• Challenge: Could you give back the listing below, line for line, with nothing altered?

______________________________

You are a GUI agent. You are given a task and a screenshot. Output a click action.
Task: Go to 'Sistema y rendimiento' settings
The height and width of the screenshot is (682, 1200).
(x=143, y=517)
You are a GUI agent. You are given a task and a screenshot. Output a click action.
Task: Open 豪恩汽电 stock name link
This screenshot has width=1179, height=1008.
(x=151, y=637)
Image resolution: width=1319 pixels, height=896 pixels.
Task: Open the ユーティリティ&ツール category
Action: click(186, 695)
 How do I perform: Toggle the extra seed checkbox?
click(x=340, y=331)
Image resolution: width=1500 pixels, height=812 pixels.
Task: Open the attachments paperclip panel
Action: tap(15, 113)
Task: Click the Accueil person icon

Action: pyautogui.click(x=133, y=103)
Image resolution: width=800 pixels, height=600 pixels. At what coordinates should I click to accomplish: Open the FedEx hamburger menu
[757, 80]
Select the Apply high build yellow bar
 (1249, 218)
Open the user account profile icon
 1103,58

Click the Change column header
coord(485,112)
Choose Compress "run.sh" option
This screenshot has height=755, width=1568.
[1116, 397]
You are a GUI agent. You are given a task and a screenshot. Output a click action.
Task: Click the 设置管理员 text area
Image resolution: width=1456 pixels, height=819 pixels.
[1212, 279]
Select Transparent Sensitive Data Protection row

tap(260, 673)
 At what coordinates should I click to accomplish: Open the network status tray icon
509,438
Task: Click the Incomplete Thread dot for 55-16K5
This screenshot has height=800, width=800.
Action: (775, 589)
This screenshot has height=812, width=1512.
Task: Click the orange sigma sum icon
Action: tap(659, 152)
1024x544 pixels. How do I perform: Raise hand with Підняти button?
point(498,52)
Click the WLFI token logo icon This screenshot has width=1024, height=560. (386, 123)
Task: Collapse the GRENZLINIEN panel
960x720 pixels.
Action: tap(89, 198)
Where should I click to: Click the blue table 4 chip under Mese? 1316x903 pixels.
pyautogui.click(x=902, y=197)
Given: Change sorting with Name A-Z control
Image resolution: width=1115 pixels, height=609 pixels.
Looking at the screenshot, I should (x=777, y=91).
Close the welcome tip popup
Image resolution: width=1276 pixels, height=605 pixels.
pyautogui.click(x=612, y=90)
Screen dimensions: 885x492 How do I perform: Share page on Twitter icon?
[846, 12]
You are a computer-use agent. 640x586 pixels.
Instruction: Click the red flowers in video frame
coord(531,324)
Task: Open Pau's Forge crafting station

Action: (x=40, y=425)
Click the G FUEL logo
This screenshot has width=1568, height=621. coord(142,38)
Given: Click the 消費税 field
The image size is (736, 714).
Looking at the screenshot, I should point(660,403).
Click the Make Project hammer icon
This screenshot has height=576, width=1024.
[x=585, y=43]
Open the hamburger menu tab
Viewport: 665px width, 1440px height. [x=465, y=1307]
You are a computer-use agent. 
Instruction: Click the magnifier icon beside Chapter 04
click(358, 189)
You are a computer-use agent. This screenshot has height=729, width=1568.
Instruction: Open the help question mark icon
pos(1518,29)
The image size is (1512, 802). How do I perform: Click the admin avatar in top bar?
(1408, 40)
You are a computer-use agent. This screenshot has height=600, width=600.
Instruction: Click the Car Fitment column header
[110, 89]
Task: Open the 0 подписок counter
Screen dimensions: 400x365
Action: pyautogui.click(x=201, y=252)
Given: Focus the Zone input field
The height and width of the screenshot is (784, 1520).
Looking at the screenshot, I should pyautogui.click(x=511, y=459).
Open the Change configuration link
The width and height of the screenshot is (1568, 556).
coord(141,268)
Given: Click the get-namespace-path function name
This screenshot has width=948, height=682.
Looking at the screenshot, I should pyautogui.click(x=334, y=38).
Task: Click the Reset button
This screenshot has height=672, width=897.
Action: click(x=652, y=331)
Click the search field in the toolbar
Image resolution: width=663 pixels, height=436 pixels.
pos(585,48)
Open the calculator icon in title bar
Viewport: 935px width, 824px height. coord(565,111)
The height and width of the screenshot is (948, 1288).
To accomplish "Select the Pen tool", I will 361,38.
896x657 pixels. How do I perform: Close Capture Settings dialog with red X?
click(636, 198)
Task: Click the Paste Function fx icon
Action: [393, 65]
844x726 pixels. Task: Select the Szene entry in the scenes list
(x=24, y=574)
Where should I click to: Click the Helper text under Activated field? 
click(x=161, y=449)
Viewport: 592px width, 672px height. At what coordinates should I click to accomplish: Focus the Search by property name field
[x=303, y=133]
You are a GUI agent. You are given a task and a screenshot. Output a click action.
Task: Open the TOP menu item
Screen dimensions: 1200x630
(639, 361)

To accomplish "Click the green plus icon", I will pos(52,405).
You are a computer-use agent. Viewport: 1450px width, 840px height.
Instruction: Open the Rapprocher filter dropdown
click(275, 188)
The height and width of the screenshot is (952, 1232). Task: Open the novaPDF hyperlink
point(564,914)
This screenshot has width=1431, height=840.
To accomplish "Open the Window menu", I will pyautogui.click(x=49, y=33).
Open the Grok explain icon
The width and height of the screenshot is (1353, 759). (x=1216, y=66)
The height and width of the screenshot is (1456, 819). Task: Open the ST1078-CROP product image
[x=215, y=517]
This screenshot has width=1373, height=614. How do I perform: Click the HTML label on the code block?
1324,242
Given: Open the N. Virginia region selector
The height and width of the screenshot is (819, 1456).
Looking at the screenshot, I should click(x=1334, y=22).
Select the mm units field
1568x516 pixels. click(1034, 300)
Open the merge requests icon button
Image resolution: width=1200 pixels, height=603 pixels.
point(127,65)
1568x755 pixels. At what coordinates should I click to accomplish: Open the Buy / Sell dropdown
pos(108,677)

______________________________

• Solved problem:
You are a GUI agent. You are given a task and a screenshot. Output a click action.
Task: Go to 'Sistema y rendimiento' settings
The height and width of the screenshot is (682, 1200).
(x=143, y=517)
You are a GUI agent. You are given a task and a screenshot. Output a click action.
Task: Open 豪恩汽电 stock name link
This screenshot has width=1179, height=1008.
(x=151, y=637)
Image resolution: width=1319 pixels, height=896 pixels.
Task: Open the ユーティリティ&ツール category
Action: click(186, 695)
 How do I perform: Toggle the extra seed checkbox?
click(x=340, y=331)
Image resolution: width=1500 pixels, height=812 pixels.
Task: Open the attachments paperclip panel
Action: tap(15, 113)
Task: Click the Accueil person icon

Action: pyautogui.click(x=133, y=103)
Image resolution: width=800 pixels, height=600 pixels. At what coordinates should I click to accomplish: Open the FedEx hamburger menu
[757, 80]
Select the Apply high build yellow bar
 (1249, 218)
Open the user account profile icon
 1103,58

Click the Change column header
coord(485,112)
Choose Compress "run.sh" option
This screenshot has height=755, width=1568.
[1116, 397]
You are a GUI agent. You are given a task and a screenshot. Output a click action.
Task: Click the 设置管理员 text area
Image resolution: width=1456 pixels, height=819 pixels.
[1212, 279]
Select Transparent Sensitive Data Protection row

tap(260, 673)
 At what coordinates should I click to accomplish: Open the network status tray icon
509,438
Task: Click the Incomplete Thread dot for 55-16K5
This screenshot has height=800, width=800.
Action: (775, 589)
This screenshot has height=812, width=1512.
Task: Click the orange sigma sum icon
Action: tap(659, 152)
1024x544 pixels. How do I perform: Raise hand with Підняти button?
point(498,52)
Click the WLFI token logo icon This screenshot has width=1024, height=560. (386, 123)
Task: Collapse the GRENZLINIEN panel
960x720 pixels.
Action: tap(89, 198)
Where should I click to: Click the blue table 4 chip under Mese? 1316x903 pixels.
pyautogui.click(x=902, y=197)
Given: Change sorting with Name A-Z control
Image resolution: width=1115 pixels, height=609 pixels.
Looking at the screenshot, I should (x=777, y=91).
Close the welcome tip popup
Image resolution: width=1276 pixels, height=605 pixels.
pyautogui.click(x=612, y=90)
Screen dimensions: 885x492 How do I perform: Share page on Twitter icon?
[846, 12]
You are a computer-use agent. 640x586 pixels.
Instruction: Click the red flowers in video frame
coord(531,324)
Task: Open Pau's Forge crafting station

Action: (x=40, y=425)
Click the G FUEL logo
This screenshot has width=1568, height=621. coord(142,38)
Given: Click the 消費税 field
The image size is (736, 714).
Looking at the screenshot, I should point(660,403).
Click the Make Project hammer icon
This screenshot has height=576, width=1024.
[x=585, y=43]
Open the hamburger menu tab
Viewport: 665px width, 1440px height. [x=465, y=1307]
You are a computer-use agent. 
Instruction: Click the magnifier icon beside Chapter 04
click(358, 189)
You are a computer-use agent. This screenshot has height=729, width=1568.
Instruction: Open the help question mark icon
pos(1518,29)
The image size is (1512, 802). How do I perform: Click the admin avatar in top bar?
(1408, 40)
You are a computer-use agent. This screenshot has height=600, width=600.
Instruction: Click the Car Fitment column header
[110, 89]
Task: Open the 0 подписок counter
Screen dimensions: 400x365
Action: pyautogui.click(x=201, y=252)
Given: Focus the Zone input field
The height and width of the screenshot is (784, 1520).
Looking at the screenshot, I should pyautogui.click(x=511, y=459).
Open the Change configuration link
The width and height of the screenshot is (1568, 556).
coord(141,268)
Given: Click the get-namespace-path function name
This screenshot has width=948, height=682.
Looking at the screenshot, I should pyautogui.click(x=334, y=38).
Task: Click the Reset button
This screenshot has height=672, width=897.
Action: click(x=652, y=331)
Click the search field in the toolbar
Image resolution: width=663 pixels, height=436 pixels.
pos(585,48)
Open the calculator icon in title bar
Viewport: 935px width, 824px height. coord(565,111)
The height and width of the screenshot is (948, 1288).
To accomplish "Select the Pen tool", I will 361,38.
896x657 pixels. How do I perform: Close Capture Settings dialog with red X?
click(636, 198)
Task: Click the Paste Function fx icon
Action: [393, 65]
844x726 pixels. Task: Select the Szene entry in the scenes list
(x=24, y=574)
Where should I click to: Click the Helper text under Activated field? 
click(x=161, y=449)
Viewport: 592px width, 672px height. At what coordinates should I click to accomplish: Focus the Search by property name field
[x=303, y=133]
You are a GUI agent. You are given a task and a screenshot. Output a click action.
Task: Open the TOP menu item
Screen dimensions: 1200x630
(639, 361)

To accomplish "Click the green plus icon", I will pos(52,405).
You are a computer-use agent. Viewport: 1450px width, 840px height.
Instruction: Open the Rapprocher filter dropdown
click(275, 188)
The height and width of the screenshot is (952, 1232). Task: Open the novaPDF hyperlink
point(564,914)
This screenshot has width=1431, height=840.
To accomplish "Open the Window menu", I will pyautogui.click(x=49, y=33).
Open the Grok explain icon
The width and height of the screenshot is (1353, 759). (x=1216, y=66)
The height and width of the screenshot is (1456, 819). Task: Open the ST1078-CROP product image
[x=215, y=517]
This screenshot has width=1373, height=614. How do I perform: Click the HTML label on the code block?
1324,242
Given: Open the N. Virginia region selector
The height and width of the screenshot is (819, 1456).
Looking at the screenshot, I should click(x=1334, y=22).
Select the mm units field
1568x516 pixels. click(1034, 300)
Open the merge requests icon button
Image resolution: width=1200 pixels, height=603 pixels.
point(127,65)
1568x755 pixels. At what coordinates should I click to accomplish: Open the Buy / Sell dropdown
pos(108,677)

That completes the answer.